### Excerpted records
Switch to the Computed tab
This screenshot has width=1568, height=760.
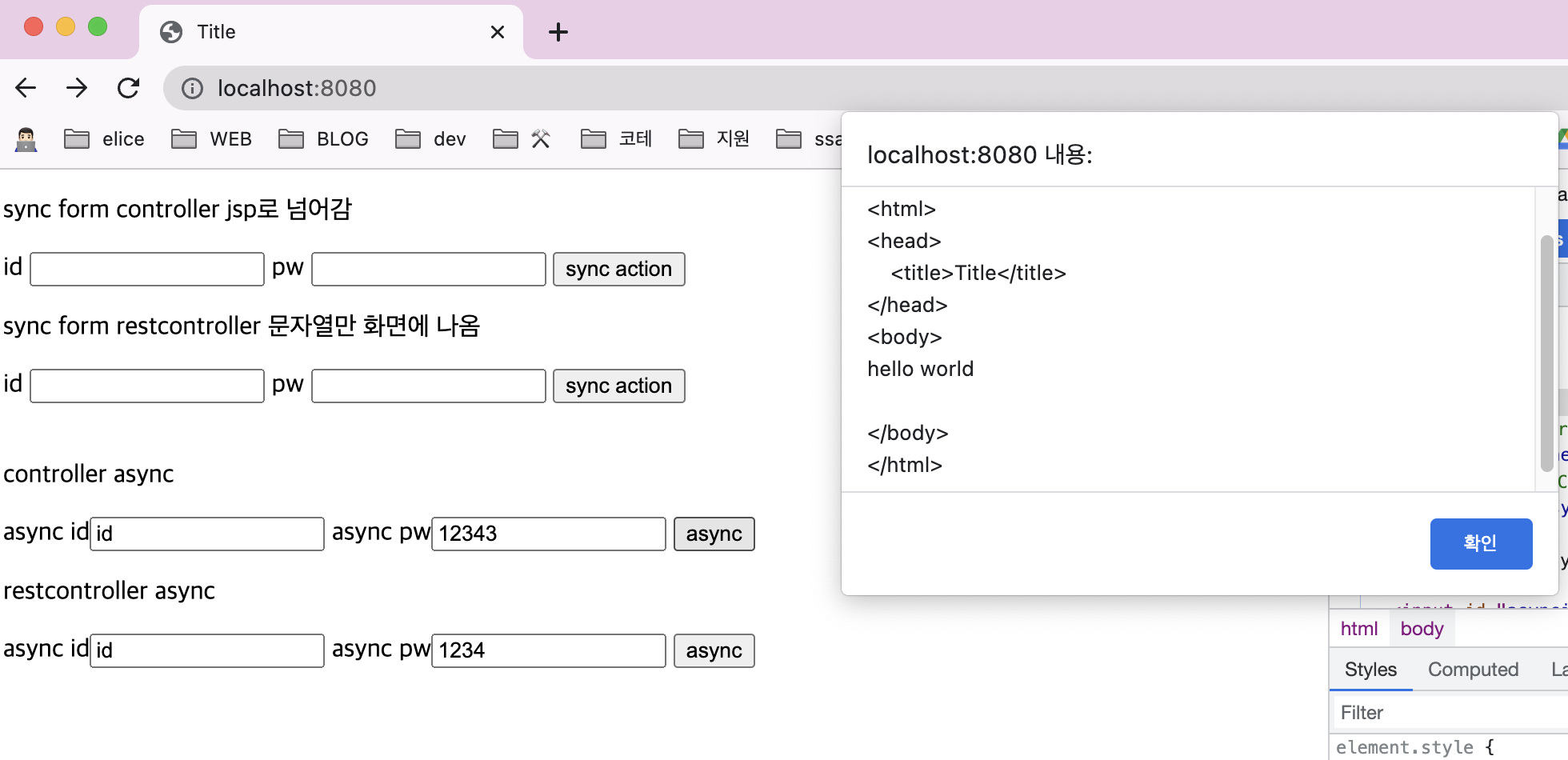click(x=1473, y=670)
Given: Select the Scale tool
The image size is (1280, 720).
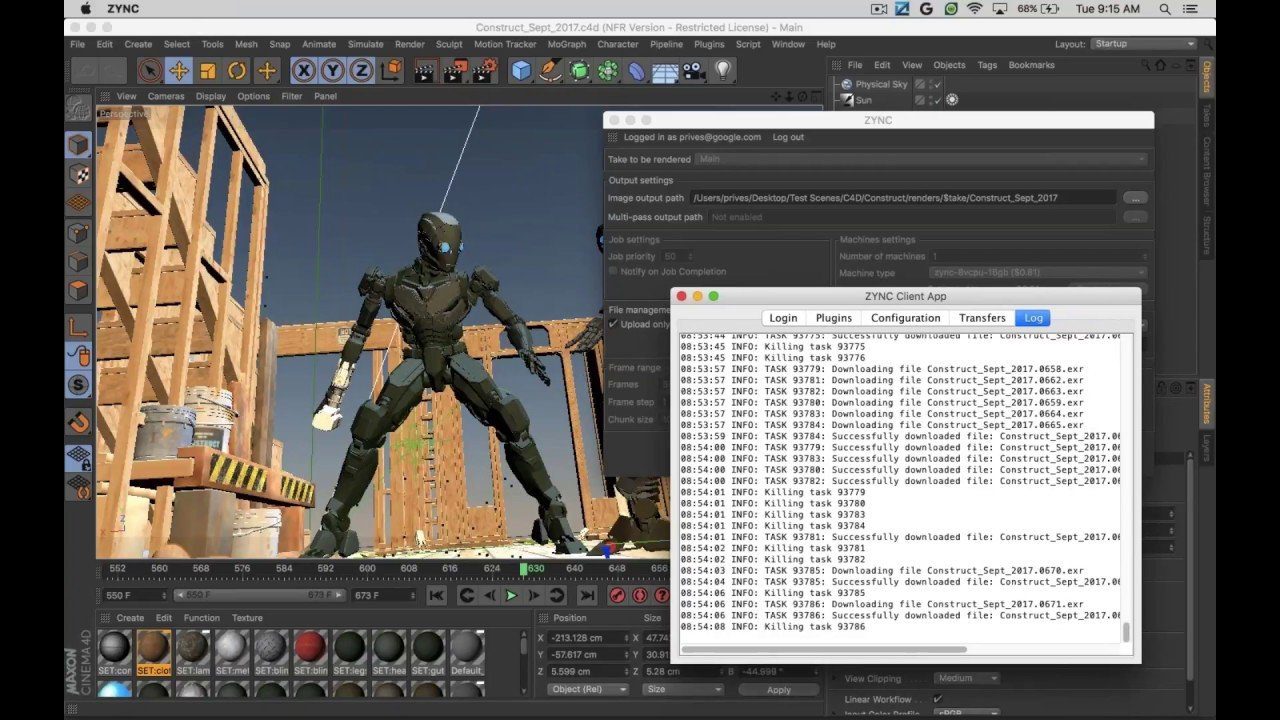Looking at the screenshot, I should [x=208, y=70].
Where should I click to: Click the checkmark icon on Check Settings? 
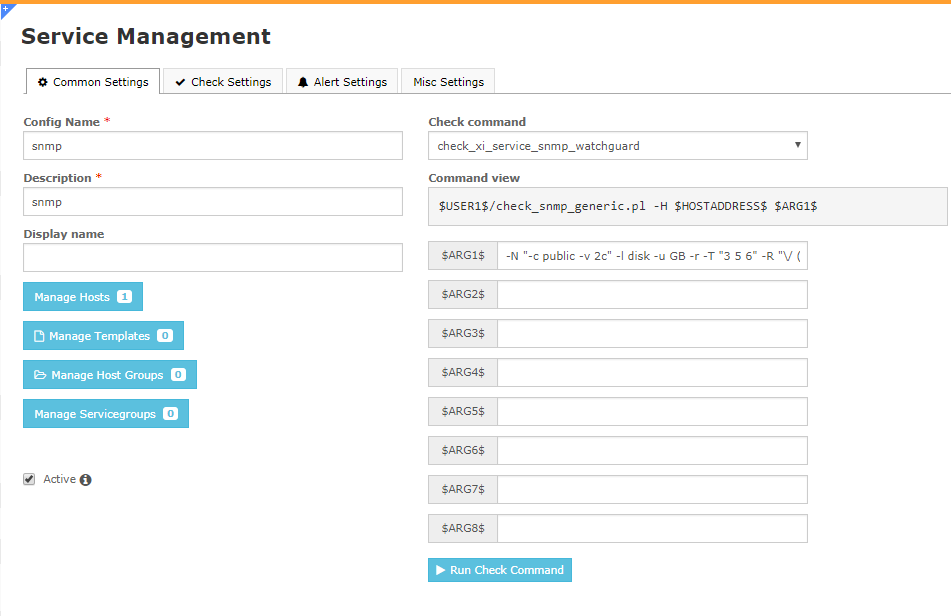tap(181, 82)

### The problem
Without the pictures, repeat the line with "This screenshot has width=1568, height=760." and every line after it to the end of the listing, and nothing else.

### Expected answer
This screenshot has width=1568, height=760.
click(x=1473, y=670)
Given: Select the Scale tool
The image size is (1280, 720).
Looking at the screenshot, I should [x=208, y=70].
Where should I click to: Click the checkmark icon on Check Settings? 
tap(181, 82)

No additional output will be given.